Day 11: 'Wendy and Peter Pan' at the RSC in Stratford.
              What a treat! We were fortunate enough to buy tickets for the understudy performance
              and what an absolutely fab show it was. If you get the opportunity do go :-)

Day 12: Put up the Christmas tree...
              Have you noticed how much earlier people have started to put up their decorations?
             When I was younger my Mother in Law put her deco's up by the 5th Dec and that was
             considered REALLY early. Now folk have adorned their homes in November!
             I finally got the hint after a week of the children commenting 'Oh look! They've got their
             tree up'...hehe, it's up!

Day 13: Learn to play a Christmas carol on an instrument.
             We have several musical instruments in our house yet no one really plays them, so this task
             was a bit of fun and had the whole family for one evening as 'budding musicians' :-)

Day 14: Make a movie
              There are apps available on phones and tablets these days that make putting a movie together
              relatively simple, you just need a bit of imagination and the desire to actually make the
              movie. I left the children to work this one out for themselves and if you saw my FB share
              you may well have witnessed the finished result. Give it a go, it's fun!

Day 15: Out for dinner at ASK Italian
              This little treat tied in very nicely with a trip to see a light show at the Physics
              department at the University. We are so lucky to have such amazing facilities
              right on our doorstep. Our little trip to ASK following the show proved to be the perfect
              'opportunity to make a difference'. On our way to the restaurant, Small Boy found himself
              a stick (as you do). It didn't seem appropriate to take said stick into the restaurant so I
              suggested we propped it up against the wall in the entrance porch. Whilst we were busily
              chomping away on our tasty dinner, a tramp cycled by; belongings on his back with a snood
              over his head. He passed the window and then turned around and passed again stopping near
              to the porch. Of course, he had taken the stick! Small Boy was furious and launched into
              'Scrappy Doo' mode of 'Let me get im'. We used the opportunity to think about the man
              and his situation and the possible reason behind his taking the stick. Once we'd finished up
              we headed back towards the bus stop and there outside Sainsbury's was the homeless man
              in question. He was clearly a little merry on Christmas spirit and was singing carols! We
              needed a few provisions so popped into the supermarket and in doing so purchased some
              Matchmakers to take to a friends house the following day. Once at the till I suggested
              perhaps giving one box of the Matchmakers to the chap. Well, you can imagine the response.
              Small boy was far more interested in giving him a fist and piece of his mind and the Little
              Lady refused to acknowledge the man due to his drunken state (thus prompting further
              discussions as to the possible reasons behind his intoxication), Miss P agreed. So
              leaving the two younger children at the bus stop (with a friend who we then met), Miss P
              and I hand delivered the treats.
              We were staggered and stunned by the number of people homeless in Oxford at this time of
              year. How can it be that so many people don't feel they have a place to call 'home' or family
              and friends to turn to in their time of need? I'd love to organise a 'pop up soup kitchen' or
              'friend at the table' set up where by these people could gain some love and encouragement
              to carry on.

Day 16: Phone someone and tell them you love them
             Not difficult but only two of us did this......

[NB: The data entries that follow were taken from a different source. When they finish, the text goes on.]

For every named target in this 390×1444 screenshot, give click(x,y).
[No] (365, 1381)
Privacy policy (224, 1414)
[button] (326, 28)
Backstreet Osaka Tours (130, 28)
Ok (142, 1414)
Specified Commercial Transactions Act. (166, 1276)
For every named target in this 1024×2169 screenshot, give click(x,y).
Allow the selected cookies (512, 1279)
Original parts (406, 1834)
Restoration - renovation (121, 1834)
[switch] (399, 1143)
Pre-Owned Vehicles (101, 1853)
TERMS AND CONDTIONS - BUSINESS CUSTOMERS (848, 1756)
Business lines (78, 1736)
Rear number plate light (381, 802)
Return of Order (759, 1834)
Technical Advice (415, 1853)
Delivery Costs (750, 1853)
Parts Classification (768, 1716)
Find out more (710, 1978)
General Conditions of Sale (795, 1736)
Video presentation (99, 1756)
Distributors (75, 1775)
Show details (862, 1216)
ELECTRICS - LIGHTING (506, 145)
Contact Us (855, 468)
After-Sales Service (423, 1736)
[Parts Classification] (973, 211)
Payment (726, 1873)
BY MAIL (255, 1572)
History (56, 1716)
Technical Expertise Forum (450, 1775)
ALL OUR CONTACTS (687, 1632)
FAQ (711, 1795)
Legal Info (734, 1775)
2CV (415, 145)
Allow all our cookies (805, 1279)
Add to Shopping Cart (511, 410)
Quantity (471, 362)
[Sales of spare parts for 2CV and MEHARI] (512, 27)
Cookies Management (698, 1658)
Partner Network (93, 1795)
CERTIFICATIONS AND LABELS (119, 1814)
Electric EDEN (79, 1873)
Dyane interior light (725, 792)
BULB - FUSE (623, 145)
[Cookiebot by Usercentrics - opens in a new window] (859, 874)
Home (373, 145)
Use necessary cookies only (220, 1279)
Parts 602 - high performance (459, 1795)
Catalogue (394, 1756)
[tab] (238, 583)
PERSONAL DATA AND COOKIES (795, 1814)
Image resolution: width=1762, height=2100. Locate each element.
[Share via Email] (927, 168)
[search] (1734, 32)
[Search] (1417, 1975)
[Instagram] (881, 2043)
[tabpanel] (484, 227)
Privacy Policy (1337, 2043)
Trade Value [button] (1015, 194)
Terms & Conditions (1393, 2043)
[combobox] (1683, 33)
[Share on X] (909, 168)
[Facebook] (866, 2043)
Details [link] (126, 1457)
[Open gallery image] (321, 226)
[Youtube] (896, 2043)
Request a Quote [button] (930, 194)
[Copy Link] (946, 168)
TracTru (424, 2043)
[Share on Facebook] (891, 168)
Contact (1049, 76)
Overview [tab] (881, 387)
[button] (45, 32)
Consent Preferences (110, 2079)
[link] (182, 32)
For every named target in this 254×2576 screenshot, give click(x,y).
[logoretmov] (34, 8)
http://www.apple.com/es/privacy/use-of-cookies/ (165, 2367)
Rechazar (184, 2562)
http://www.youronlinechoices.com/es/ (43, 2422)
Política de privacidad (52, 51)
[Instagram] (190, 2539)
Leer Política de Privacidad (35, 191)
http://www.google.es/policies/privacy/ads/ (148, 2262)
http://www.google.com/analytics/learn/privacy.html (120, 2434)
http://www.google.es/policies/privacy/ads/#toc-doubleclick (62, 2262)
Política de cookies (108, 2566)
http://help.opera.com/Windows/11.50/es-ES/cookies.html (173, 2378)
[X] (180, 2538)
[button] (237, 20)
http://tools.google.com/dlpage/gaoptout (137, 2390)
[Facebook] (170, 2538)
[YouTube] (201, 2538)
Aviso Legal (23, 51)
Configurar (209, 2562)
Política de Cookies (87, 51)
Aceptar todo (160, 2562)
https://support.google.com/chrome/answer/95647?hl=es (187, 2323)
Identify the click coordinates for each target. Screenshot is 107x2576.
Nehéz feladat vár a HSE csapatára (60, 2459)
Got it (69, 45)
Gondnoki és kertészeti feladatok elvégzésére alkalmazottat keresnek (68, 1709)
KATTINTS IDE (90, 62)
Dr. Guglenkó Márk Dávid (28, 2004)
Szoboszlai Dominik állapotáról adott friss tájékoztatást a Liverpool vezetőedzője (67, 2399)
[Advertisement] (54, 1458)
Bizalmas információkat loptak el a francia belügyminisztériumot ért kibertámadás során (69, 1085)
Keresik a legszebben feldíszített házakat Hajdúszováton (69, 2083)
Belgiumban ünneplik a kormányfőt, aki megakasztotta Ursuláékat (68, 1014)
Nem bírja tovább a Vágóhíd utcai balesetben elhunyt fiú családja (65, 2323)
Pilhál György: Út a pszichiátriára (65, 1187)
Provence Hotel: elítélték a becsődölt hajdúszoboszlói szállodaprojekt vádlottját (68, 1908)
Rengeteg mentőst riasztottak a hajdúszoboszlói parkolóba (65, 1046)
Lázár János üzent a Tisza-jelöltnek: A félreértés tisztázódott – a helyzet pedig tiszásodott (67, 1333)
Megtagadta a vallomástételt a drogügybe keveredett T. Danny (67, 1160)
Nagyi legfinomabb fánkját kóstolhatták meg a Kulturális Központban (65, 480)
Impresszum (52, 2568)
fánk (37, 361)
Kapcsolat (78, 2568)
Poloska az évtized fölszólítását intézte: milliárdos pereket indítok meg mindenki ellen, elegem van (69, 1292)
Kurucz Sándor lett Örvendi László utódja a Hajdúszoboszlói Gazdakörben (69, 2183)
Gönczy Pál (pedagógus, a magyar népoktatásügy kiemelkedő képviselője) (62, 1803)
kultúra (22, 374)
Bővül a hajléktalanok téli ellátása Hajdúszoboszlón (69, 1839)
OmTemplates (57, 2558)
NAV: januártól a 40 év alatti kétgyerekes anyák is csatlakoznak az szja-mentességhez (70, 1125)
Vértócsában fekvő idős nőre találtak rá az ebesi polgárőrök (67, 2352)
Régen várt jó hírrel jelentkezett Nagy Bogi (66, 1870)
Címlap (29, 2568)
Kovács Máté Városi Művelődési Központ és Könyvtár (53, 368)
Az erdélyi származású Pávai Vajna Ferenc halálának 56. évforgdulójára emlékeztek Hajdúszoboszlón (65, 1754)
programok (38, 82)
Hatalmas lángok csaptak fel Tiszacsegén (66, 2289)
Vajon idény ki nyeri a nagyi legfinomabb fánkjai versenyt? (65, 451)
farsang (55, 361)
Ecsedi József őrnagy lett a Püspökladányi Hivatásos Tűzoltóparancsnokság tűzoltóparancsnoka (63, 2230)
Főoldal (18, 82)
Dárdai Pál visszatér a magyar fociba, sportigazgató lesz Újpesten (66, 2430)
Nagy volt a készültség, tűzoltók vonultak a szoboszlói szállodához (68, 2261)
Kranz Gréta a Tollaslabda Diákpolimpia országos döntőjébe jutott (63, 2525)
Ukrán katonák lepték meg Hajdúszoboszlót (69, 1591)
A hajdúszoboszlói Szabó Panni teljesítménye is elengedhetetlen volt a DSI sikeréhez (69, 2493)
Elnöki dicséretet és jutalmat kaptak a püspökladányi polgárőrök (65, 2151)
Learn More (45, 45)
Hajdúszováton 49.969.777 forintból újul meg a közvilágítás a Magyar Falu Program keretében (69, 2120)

Day 17: Make a hamper for someone and deliver it.
             An 85 year old neighbour benefited here; having lost his wife earlier this year this will be his
             first Christmas alone. The children enjoyed choosing and giving thought to things that may
             bring a smile to his face and may be simple to prepare. So soup and finger foods were a good
             choice. Finding a suitable box, cutting it to shape, wrapping it and filling it were all
             thoughtful activities and brought joy to myself and the children and then delivering it too.
             Unbeknown to us all, the poor chap had just come out of hospital following a three week    
             stay. He was tired but obviously touched by out actions.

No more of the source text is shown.